Supporting Isolation for Fault and Power Management with Fully Virtualized Memory Systems

Fully virtualized systems offer significant commercial advantages in certain markets by allowing users to consolidate many small servers onto a single large system that offers lower total cost and more efficient and flexible use of computing resources. With full virtualization, which means that the underlying hypervisor virtualizes processor, memory and I/O resources, the system becomes even more flexible since there is no fixed assignment of resources to partitions and operating system images.
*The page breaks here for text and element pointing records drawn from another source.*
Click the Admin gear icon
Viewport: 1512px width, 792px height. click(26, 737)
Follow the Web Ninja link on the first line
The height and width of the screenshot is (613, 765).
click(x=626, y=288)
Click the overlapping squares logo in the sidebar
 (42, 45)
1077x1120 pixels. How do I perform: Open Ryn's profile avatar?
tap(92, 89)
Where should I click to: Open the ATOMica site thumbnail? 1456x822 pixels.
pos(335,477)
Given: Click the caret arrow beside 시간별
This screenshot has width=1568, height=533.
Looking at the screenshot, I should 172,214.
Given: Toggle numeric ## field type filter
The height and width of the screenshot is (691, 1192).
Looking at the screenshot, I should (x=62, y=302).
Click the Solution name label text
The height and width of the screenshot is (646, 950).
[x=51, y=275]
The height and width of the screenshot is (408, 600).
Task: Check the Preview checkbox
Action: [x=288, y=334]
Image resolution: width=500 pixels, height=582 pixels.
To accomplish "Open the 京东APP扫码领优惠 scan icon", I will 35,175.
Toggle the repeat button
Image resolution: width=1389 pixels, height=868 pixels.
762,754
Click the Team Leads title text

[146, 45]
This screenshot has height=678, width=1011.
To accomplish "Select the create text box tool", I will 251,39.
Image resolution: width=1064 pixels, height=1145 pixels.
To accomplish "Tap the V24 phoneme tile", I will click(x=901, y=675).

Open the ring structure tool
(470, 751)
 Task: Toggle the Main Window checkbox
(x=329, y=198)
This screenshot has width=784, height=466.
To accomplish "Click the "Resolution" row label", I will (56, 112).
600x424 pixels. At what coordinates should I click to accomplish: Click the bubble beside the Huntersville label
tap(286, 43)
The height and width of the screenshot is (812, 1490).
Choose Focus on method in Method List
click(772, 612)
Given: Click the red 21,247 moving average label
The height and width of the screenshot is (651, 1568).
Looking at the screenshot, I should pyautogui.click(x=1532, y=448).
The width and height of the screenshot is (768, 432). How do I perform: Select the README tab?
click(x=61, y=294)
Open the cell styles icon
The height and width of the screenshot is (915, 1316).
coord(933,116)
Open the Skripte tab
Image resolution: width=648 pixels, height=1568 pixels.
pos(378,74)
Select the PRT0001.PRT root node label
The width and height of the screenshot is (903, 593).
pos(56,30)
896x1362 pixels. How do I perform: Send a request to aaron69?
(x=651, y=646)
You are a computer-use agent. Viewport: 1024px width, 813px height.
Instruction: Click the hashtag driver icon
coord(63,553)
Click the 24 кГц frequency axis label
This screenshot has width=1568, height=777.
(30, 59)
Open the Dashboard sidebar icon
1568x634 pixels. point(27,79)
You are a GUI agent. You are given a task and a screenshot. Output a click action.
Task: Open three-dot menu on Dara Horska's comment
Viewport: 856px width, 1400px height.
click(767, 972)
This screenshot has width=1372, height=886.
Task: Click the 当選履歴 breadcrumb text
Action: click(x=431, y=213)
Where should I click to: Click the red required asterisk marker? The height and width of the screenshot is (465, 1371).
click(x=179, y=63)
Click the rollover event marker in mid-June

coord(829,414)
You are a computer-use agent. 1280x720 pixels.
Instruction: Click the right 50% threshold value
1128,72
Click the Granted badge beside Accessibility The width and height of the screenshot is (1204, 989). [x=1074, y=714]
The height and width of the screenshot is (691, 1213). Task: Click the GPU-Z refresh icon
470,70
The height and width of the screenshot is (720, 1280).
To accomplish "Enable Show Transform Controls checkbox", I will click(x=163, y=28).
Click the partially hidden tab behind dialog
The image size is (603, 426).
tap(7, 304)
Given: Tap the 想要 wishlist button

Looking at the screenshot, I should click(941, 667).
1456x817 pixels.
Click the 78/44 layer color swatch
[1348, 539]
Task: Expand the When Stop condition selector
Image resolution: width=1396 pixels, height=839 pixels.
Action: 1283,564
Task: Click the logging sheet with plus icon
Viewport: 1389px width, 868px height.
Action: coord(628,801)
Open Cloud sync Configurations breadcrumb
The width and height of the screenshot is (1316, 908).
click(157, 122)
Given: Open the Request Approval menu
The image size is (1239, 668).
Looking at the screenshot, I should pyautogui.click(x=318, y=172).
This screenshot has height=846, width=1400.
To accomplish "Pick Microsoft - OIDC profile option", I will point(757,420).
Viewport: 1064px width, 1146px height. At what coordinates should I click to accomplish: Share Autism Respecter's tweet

However, with such systems, the costs associated with failures and power management are much higher. For example, if a virtualized system fails, rather than losing a single system, the customer loses all of the consolidated system images, often on the order of 102 or even 103 logical servers. Similarly, unless the larger system offers power-management features comparable to those found in smaller systems, its power costs and power-related problems such as heat and potential failures are higher than the systems that it replaces. This work provides a partial solution to these problems in the area of system memory by offering a scheme for identifying and isolating if necessary the memory used by particular virtual images. It applies the well-known reverse-mapping technique to hypervisors and takes advantage of some likely characteristics of the hypervised environment to provide a compact and simple reverse mapping. With this reverse mapping, it then indicates how to reduce memory power consumption during periods of low utilization and how to isolate faulty portions of memory, affecting only those system images using the bad memory.